It has been a busy, but very cool week for me personally. I feel so incredibly blessed by the writing work that has quickly found me, in such a short time. At this point, all I know is that I am for sure supposed to be on this road, at this time – too many signs are telling me so. My first published work that isn’t membership based went to print this week – it was a couple of tiny articles in a local publication. It would have been exciting to me, even if no one I knew saw it, but they did and they called, and emailed and even sent flowers. It was pretty cool.
I’m really good at exaggerating things a bit when it fits or minimizing others. I guess I need to entertain those minimizing thoughts for a moment. The fact is that this all was a little embarrassing, too. I’m not sure what it is that makes us all a little ashamed when we achieve some type of personal success, but I have felt that this week, too. I mean we are talking about two little blurbs in a not well-known magazine, that I didn’t get that much money for – see that’s how I rationalize it in my head. And then there’s the other voice that says simply, “That is YOUR name in print! That is SO cool!” And the fact that so many family members and friends are so happy for me is pretty neat too – everybody needs to feel that every once in awhile. And it also feels great to have this minuscule facet of my life that is just mine, to investigate, play around with and improve upon. It won’t effect anyone else, but me – and compared to the rest of my life (which I would never trade for anything by the way), that is kind of a relief.

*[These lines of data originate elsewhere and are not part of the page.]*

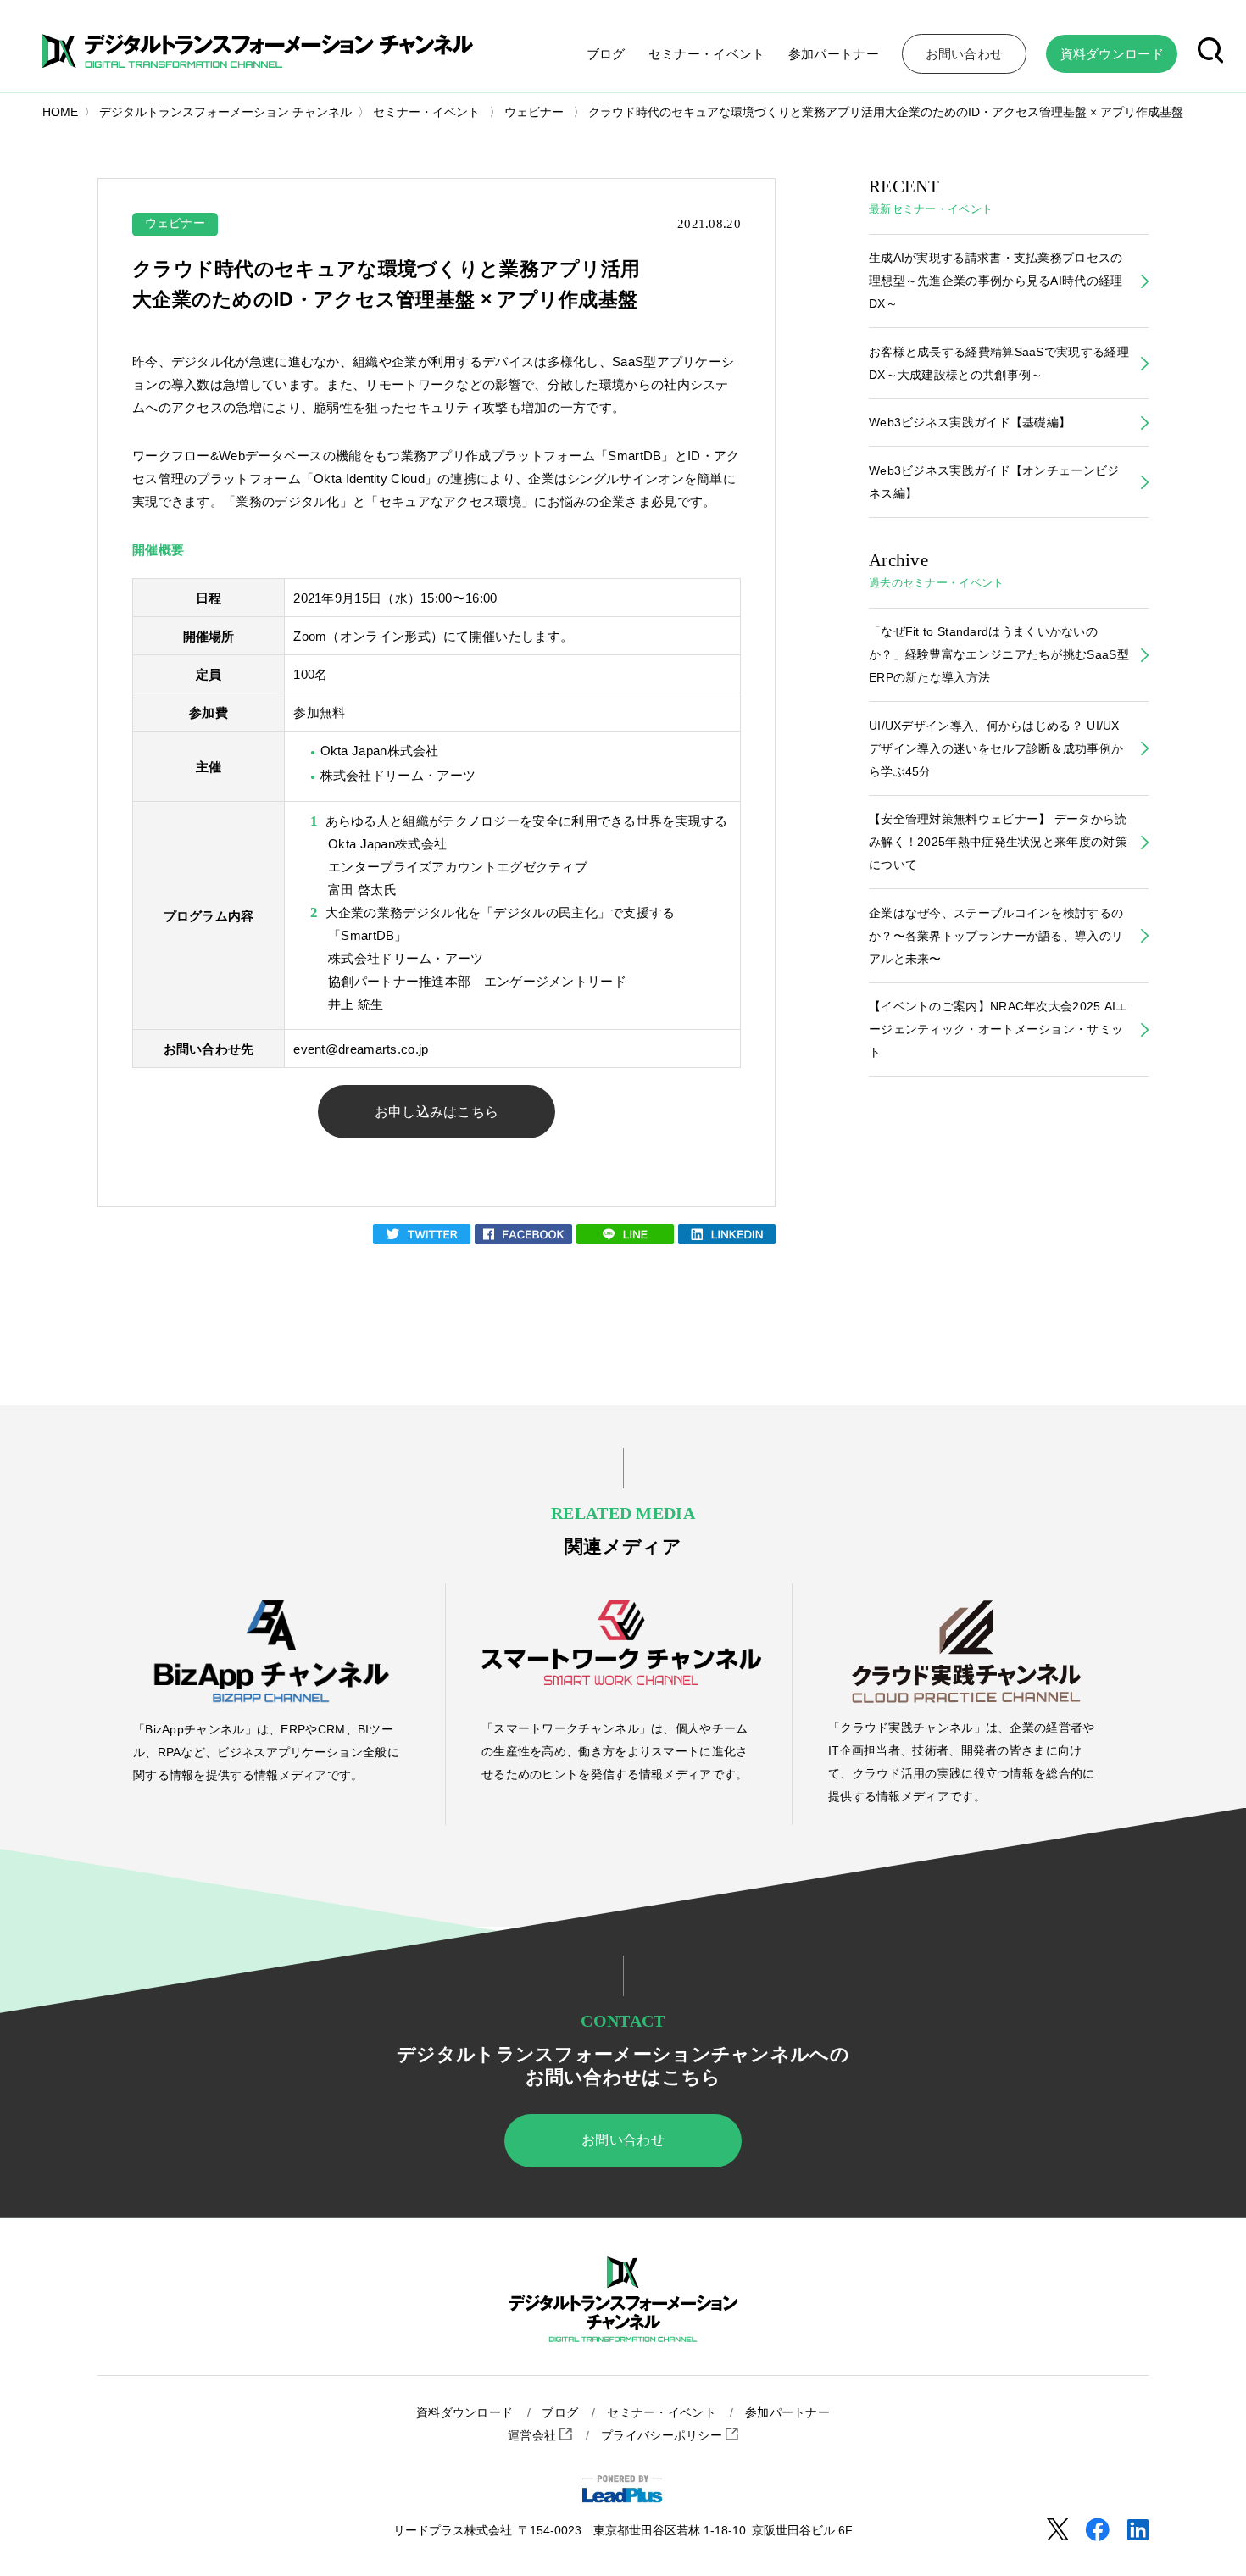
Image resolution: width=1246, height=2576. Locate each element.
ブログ (606, 54)
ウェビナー (175, 223)
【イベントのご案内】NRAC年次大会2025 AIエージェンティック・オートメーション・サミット (998, 1029)
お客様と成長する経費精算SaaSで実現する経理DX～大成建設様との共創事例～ (999, 363)
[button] (1210, 53)
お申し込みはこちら (437, 1111)
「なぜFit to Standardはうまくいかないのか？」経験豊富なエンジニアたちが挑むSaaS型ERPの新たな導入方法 (999, 654)
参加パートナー (833, 54)
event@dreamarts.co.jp (360, 1049)
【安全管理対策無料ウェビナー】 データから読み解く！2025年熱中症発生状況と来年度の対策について (998, 841)
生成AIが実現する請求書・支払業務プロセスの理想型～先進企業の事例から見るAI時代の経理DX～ (996, 280)
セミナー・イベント (706, 54)
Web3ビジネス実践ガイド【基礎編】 (970, 422)
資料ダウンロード (464, 2412)
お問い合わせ (623, 2140)
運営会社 (534, 2435)
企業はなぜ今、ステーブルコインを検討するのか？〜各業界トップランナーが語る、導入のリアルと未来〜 (996, 935)
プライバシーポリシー (663, 2435)
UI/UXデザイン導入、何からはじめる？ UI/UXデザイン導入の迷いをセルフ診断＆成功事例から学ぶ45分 (996, 748)
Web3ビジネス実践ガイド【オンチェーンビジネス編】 (994, 482)
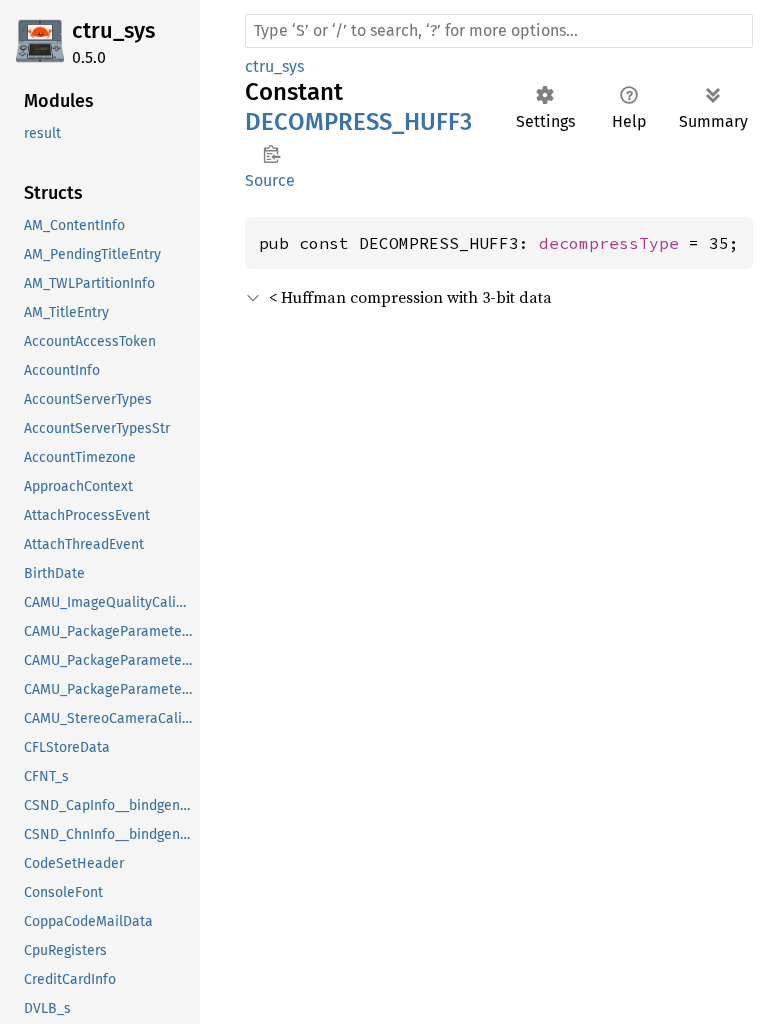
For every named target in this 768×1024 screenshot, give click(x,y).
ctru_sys (113, 30)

If I can keep this going and growing slowly while continuing to manage everything the same at home (with the exception of a cleaning service and the occasional afternoon babysitter which I will splurge on as soon as I make a little more money), I can already see that this will be my dream job. I feel so lucky to have found it. I feel so honored that my family and friends directed me here; not giving up after so many years. I am grateful beyond words that I have a husband who’s been willing to support pretty much anything I’ve wanted to do since we’ve been together and kids that can will at least try to be quiet if I take the rare, but occasionally necessary five minute call during the day. I don’t know…. This feels pretty good!